With a bunch of varieties available, tea is becoming the most frequently consumed beverage after water. The average American drinks 155 cups of tea a year and green tea extracts are rapidly growing as a dietary supplement.1 According to the National Institutes of Health, green tea, black tea, and oolong tea are all made from lightly steaming and drying leaves from the Camellia sinensis plant. Drinking tea originated from a Chinese legend where leaves from a nearby plant landed in a Chinese emperor’s pot of boiling water.2


Based on scientific evidence reviewed by the Natural Medicines Comprehensive Database green tea provides effective health benefits. Effective uses of green tea include preventing certain cancers and reducing blood pressure and increasing mental alertness. 3,4,5

Although results from epidemiologic and clinical studies are mixed, green tea polyphenols may play a beneficial role in weight management and cardiovascular disease.6, 7 

Interactions with Warfarin?

There is little to no evidence of an interaction between green tea and warfarin. Green tea does contain caffeine as well as moderate quantities of vitamin K; which may lead to a decrease in INR (International Normalized Ratio). But, brewed green tea contains low amounts of vitamin K, approximately 0.03 micrograms (ug) of vitamin K per 100 gm of brewed tea.8 The actual concentration of vitamin K in brewed tea will depend on the amount of leaves brewed and the dilution of the tea leaves.9

If you plan on drinking green tea for any of the above benefits, consuming a consistent amount of vitamin K per day will help your INR to remain in range. As always, talk to your doctor about any changes to your diet, medication or supplements.

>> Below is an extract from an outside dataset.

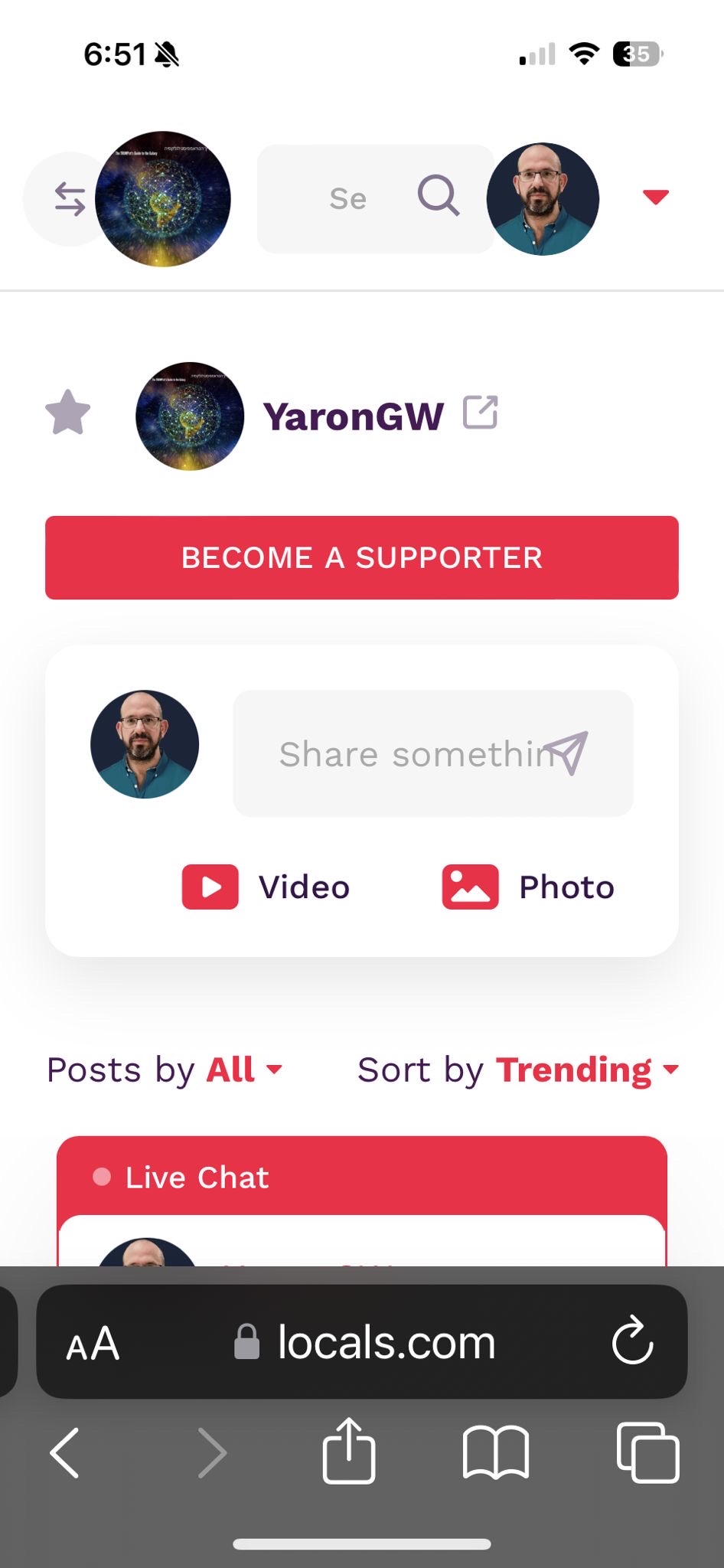Open Safari bookmarks book icon
Image resolution: width=724 pixels, height=1568 pixels.
(x=496, y=1452)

  1. 1. Schardt D. Does tea ward off disease? Nutr Action Healthletter. 2007; 34(2):9-11.
  2. 2. Patel SH. Camellia sinensis: historical perspectives and future prospects. J Agromedicine. 2005;10(2):57-64.
  3. 3. Sun CL, Yuan JM, Koh WP, Yu MC. Green tea, black tea and breast cancer risk: a meta-analysis of epidemiological studies. Carcinogenesis. 2006;27(7):1310-1315.
  4. 4. Sun CL, Yuan JM, Koh WP, Yu MC. Green tea, black tea and colorectal cancer risk: a meta-analysis of epidemiologic studies. Carcinogenesis. 2006;27(7):1301-1309.
  5. 5. Kuriyama S, Shimazu T, Ohmori K, et al. Green tea consumption and mortality due to cardiovascular disease, cancer, and all causes in Japan: the Ohsaki study. JAMA. 2006;296(10):1255-1265.
  6. 6. Cabrera C, Artacho R, Giménez R. Beneficial effects of green tea— a review. J Am Coll Nutr. 2006;25(2):79-99.
  7. 7. T.O. Cheng, All teas are not created equal. The Chinese green tea and cardiovascular health, Int J Cardiol 108 (2006), pp. 301-308.
  8. 8. T.O. Cheng, Danshen: a popular Chinese cardiac herbal drug, J Am Coll Cardiol 47 (2006), p. 1498.
  9. 9. S.L. Booth, J.A. Sadowski and J.A.T. Pennington, Phylloquinone (vitamin K1) content of foods in the US Food and Drug Administration's Total Diet Study, J Agric Food Chem 43 (1995), pp. 1574-1579.